Однако, сегодняшнее размеренное существование младенца было прервано. Над его кроваткой сгрудилось сразу много пятен. Они о чём-то возбуждённо и тревожно гудели, язык был совершенно незнакомый и непонятный, хотя и красивый. Какое-то время говорил один человек, судя по всему, мужчина. Но голос был незнакомый.

Его подняли в воздух, совсем непрофессионально, грудь тут же заболела от слишком сильного сжатия. Судя по тому, что ладони были грубыми и большими, это был тот незнакомец.

Перед глазами мутнела смесь разных цветов, но одно можно было сказать точно: борода присутствовала. Несколько фраз, оставшихся без ответа, похоже, были адресованы младенцу. Никакого сюсюканья, никаких ути-пути.

А потом тело затопило невыразимо приятное тепло. Словно бы каждую клеточку хорошенько отпарили в бане, а потом напоили вкусным сладким чаем. Невероятное блаженство, ни разу не испытанное в прошлой жизни. Почему-то он был уверен, что это дело рук его нового гостя.

К сожалению, в конце концов, блаженство закончилось, его положили на место, а взрослые пятна вышли из палаты. Судя по его опыту, сейчас должно было происходить объяснение с родственниками, в данном случае, родителями. Естественно, ничего слышно не было, но даже если бы и было, он бы все равно ничего не понял.

Тёплый мужчина приходил ещё трижды, и ещё трижды маленькое тело купалось в наслаждении. А потом визиты прекратились. Судя по тому, что громкость передвижения окружающих так и не изменилась, пользы от этих посещений, кроме, непосредственно, удовольствия, не было никакой.

Где-то неделю назад пятна окончательно превратились в нормальные человеческие силуэты. Странно было видеть настолько огромных людей, но вскоре он привык. Хождение на цыпочках не прекратилось, но перешло в новую стадию.

Это он тоже помнил. Когда человек был уже не в силах продолжать искренне переживать о больном, его шаги становились особенно широкими, словно он старался как можно быстрее убраться из запретной зоны.

Лишь три человека продолжали относиться к нему также трепетно и нежно. Первой была престарелая акушерка, женщина, в которой, даже с учётом поправки на габариты «взрослых», всё казалось слишком большим.

Высокая, шириной плеч и размером рук больше похожая на профессионального воина, с густо-красным носом, постоянной улыбкой во все тридцать два зуба и раскрытыми, словно в вечном удивлении, глазами. Слух отлично работал с самого рождения, и пусть он не знал языка, выяснить, как её зовут, было несложно.
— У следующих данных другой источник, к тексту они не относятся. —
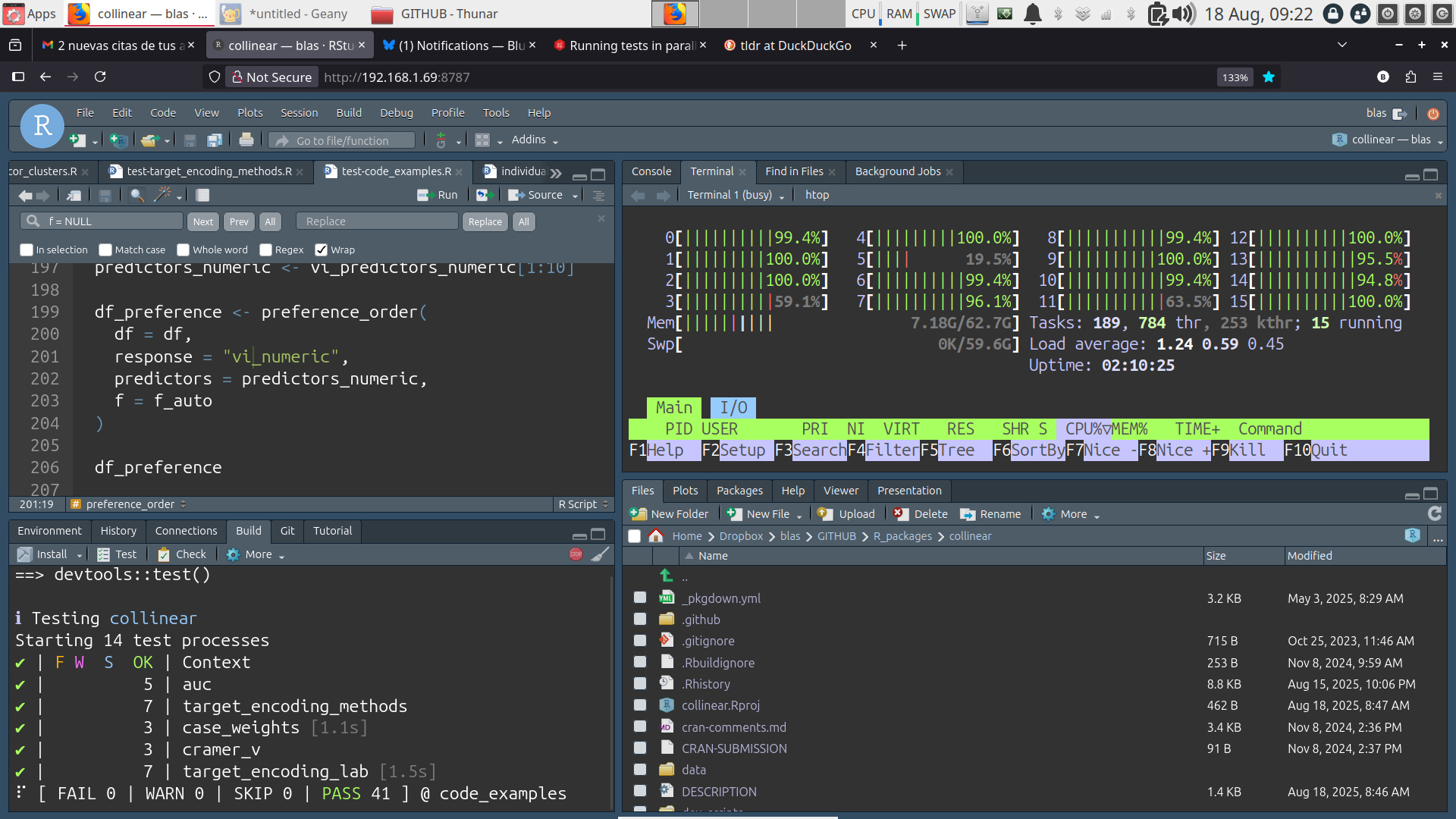Open the Session menu
The image size is (1456, 819).
pos(299,113)
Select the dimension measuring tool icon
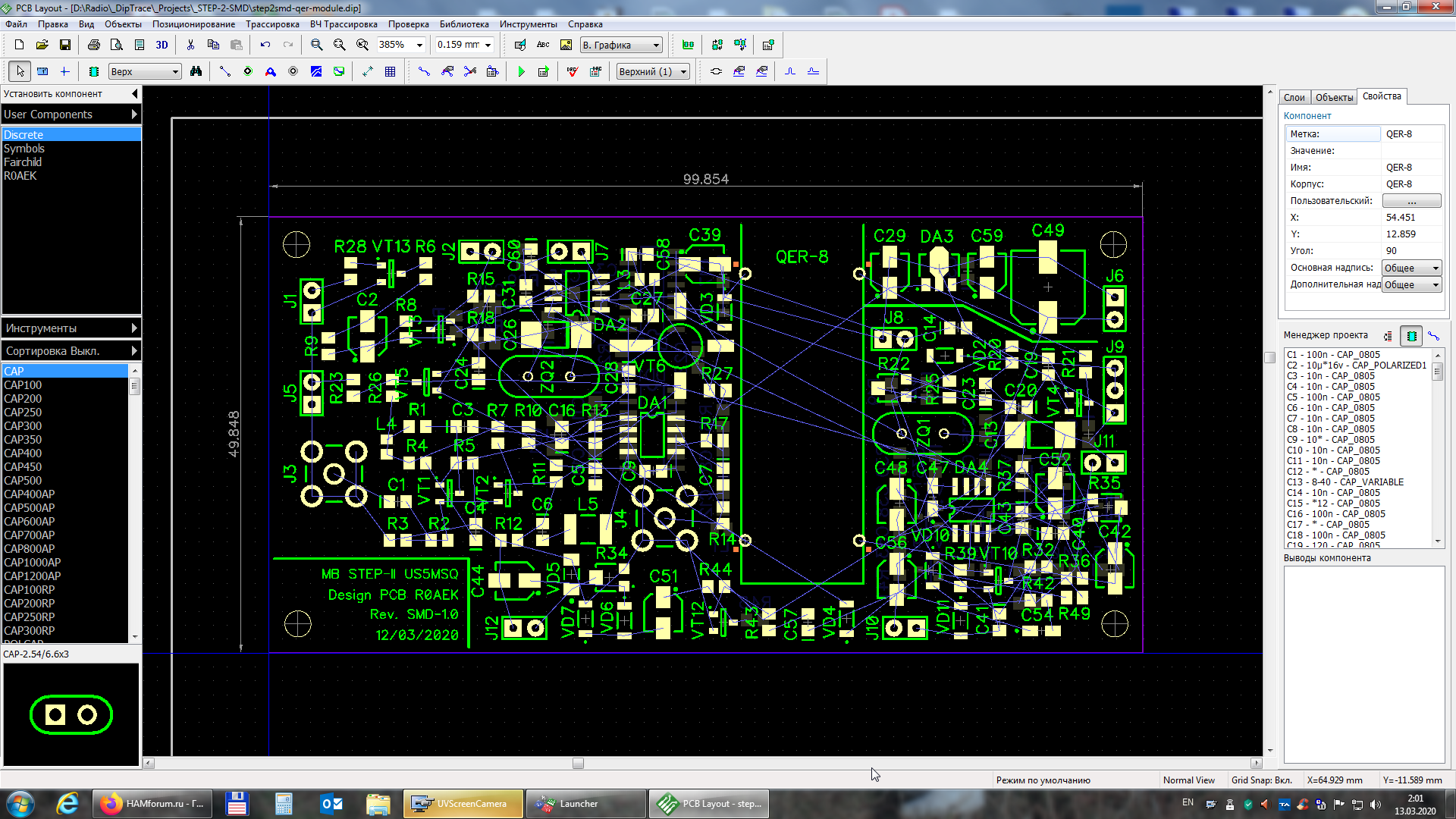Viewport: 1456px width, 819px height. pyautogui.click(x=368, y=71)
Имя большой акушерки было Таракис, и оно ей невероятно шло. Она единственная из всего персонала продолжала нянчиться с ним не по долгу службы, а потому, что искренне этого хотела.

Вторым был невысокий мужчина с роскошными русыми бакенбардами, смеющимися искорками в глазах и мелодичными переливами в голосе. Этого человека он знал уже очень долго. Именно его голос чаще всего звучал рядом.

Пожалуй, стоило бы называть его папой, но на вид молодому человеку было максимум лет двадцать пять, так что на такое обращение просто не поворачивался язык. Всё-таки опыт прожитых лет давал о себе знать.

Однако, был ещё один человек. И вот её называть мамой ему ничто не мешало. Она не была особенно красива. Скорее тут было бы уместно слово «тонкая». Тонкие пальцы, тонкие руки, тонкий стан…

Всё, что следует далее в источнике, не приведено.